The city has 171 miles of bike lanes along its 2,568 miles of roadways and plans to increase that to 434 miles. Portland has 71 miles of bike trails and a third of its arterial roads have bike lanes or paved shoulders.
Portland's network includes 114 miles of "bicycle boulevards" -- quiet streets where bikes have priority over cars and where traffic speed is restricted.
Those boulevards may be a better way of encouraging riding than traditional bike lanes where riders are still close to speeding cars, Bricker said.
In Chicago, pro-bike policies have resulted in 115 miles
of bike lanes, more than 11,000 bike racks and 50 miles of dedicated bike paths along Lake Michigan, Gomberg said.
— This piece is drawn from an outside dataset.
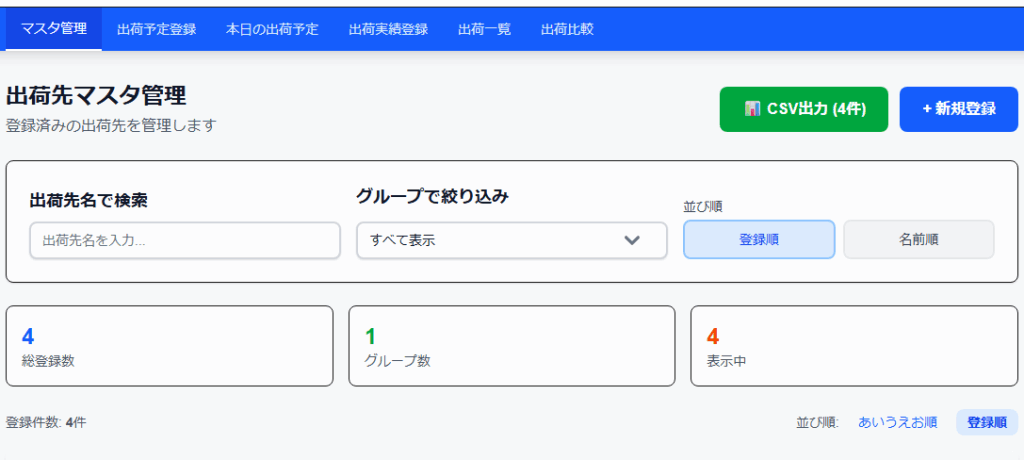Open the マスタ管理 tab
Around 1.5 percent of personal trips in Chicago are made by bike and the city aims to boost that to 5 percent by 2015.
In Washington, the proportion of people biking to work rose from 1.2 percent in 2000 to an estimated 2 percent in 2006, said Jim Sebastian, who heads the U.S. capital's bicycle and pedestrian program.
Bike lanes in Washington now stretch to 33 miles -- 11 times longer than in 2001 -- and more than half of the city's subway stops now have bike racks.
Later this summer, Washington plans to launch the first U.S. bike-sharing program in which users will pay $40 a year for a swipe card enabling them to pick up a bike from racks around the city and then return them to any other rack.